At this moment Mrs Patten showed signs of uneasiness, which recalled Mr Pillgrim to professional attentions ; and Mrs Hackit, observing that it was Thursday, and she must see after the butter, said good-by, promising to look in again soon, and bring her knitting.
This Thursday, by the by, is the first in the month—the day on which the clerical meeting is held at Millby Vicarage ; and as the Rev. Amos Barton has reasons for not attending, he will very likely be a subject of conversation amongst his clerical brethren. Suppose we go there, and hear whether Mr Pillgrim has reported their opinion correctly.
There is not a numerous party today, for it is a season of sore throats and catarrhs ; so that the exegetical and theological discussions, which are the preliminary of dining, have not been quite so spirited as usual ; and although a question relative to the Epistle of Jude has not been quite cleared up, the striking of six by the church clock, and the simultaneous announcement of dinner, are sounds that no one feels to be importunate.
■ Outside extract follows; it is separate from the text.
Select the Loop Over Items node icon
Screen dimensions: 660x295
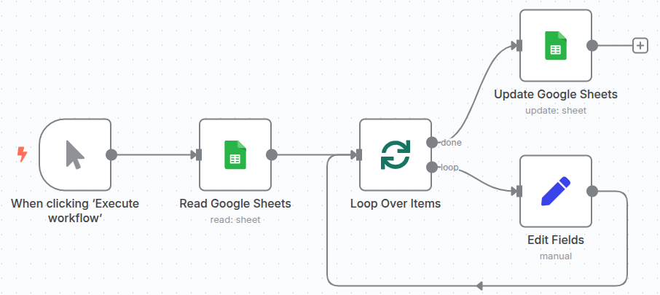pos(396,154)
Pleasant (when one is not in the least bilious) to enter a comfortable dining-room, where the closely-drawn red curtains glow with the double light of fire and candle, where glass and silver are glittering on the pure damask, and a soup-tureen gives a hint of the fragrance that will presently rush out to inundate your hungry senses, and prepare them, by the delicate visitation of atoms, for the keen gusto of ampler contact ! Especially if you have confidence in the dinner-giving capacity of your host—if you know that he is not a man who entertains grovelling views of eating and drinking as a mere satisfaction of hunger and thirst, and, dead to all the finer influences of the palate, expects his guest to be brilliant on ill-flavoured gravies and the cheapest Marsala. Mr Ely was particularly worthy of such confidence, and his virtues as an Amphitryon had probably contributed quite as much as the central situation of Millby to the selection of his house as a clerical rendezvous.2To be an Amphitryon in this context means to be the host of a dinner or feast. Source: “Amphitryon,” Oxford English Dictionary Online, Oxford University Press, 2021 He looks particularly graceful at the head of his table, and, indeed, on all occasions where he acts as president or moderator—a man who seems to listen well, and is an excellent amalgam of discrepant ingredients.
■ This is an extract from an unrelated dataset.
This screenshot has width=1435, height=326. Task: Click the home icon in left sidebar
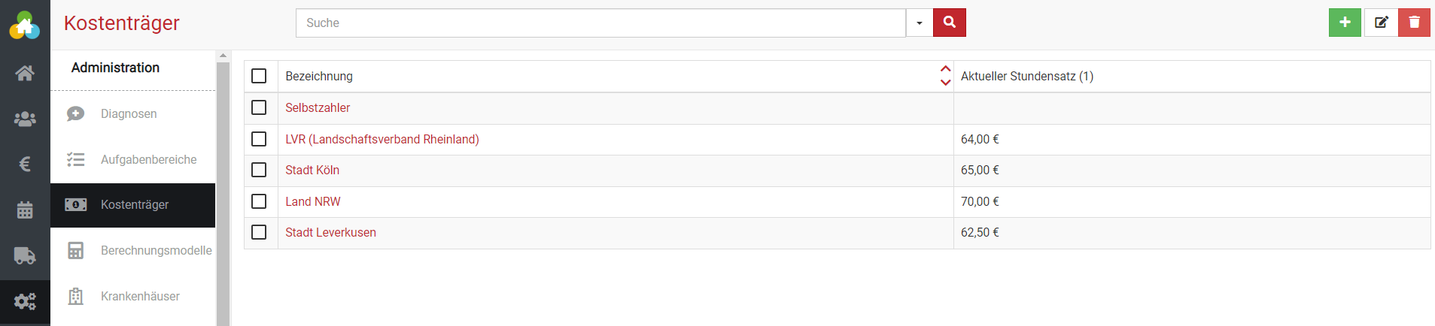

At the other end of the table, as “Vice,” sits Mr Fellowes, rector and magistrate, a man of imposing appearance, with a mellifluous voice, and the readiest of tongues. Mr Fellowes once obtained a living by the persuasive charms of his conversation, and the fluency with which he interpreted the opinions of an obese and stammering baronet, so as to give that elderly gentleman a very pleasing perception of his own wisdom. Mr Fellowes is a very successful man, and has the highest character everywhere except in his own parish, where, doubtless because his parishioners happen to be quarrelsome people, he is always at fierce feud with a farmer or two, a colliery proprietor, a grocer who was once churchwarden, and a tailor who formerly officiated as clerk.
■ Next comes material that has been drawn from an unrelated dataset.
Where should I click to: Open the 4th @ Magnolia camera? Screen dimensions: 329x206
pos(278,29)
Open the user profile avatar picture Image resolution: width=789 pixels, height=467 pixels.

At Mr Ely’s right hand you see a very small man with a sallow and somewhat puffy face, whose hair is brushed straight up, evidently with the intention of giving him a height somewhat less disproportionate to his sense of his own importance than the measure of five feet three accorded him by an oversight of nature. This is Rev. Archibald Duke, a very dyspeptic and evangelical man, who takes the gloomiest view of mankind and their prospects, and thinks the immense sale of the “Pickwick Papers,” recently completed, one of the strongest proofs of original sin. Unfortunately, though Mr Duke was not burdened with a family, his yearly expenditure was apt considerably to exceed his income ; and the unpleasant circumstances resulting from this, together with heavy meat breakfasts, may probably have contributed to his desponding views of the world generally.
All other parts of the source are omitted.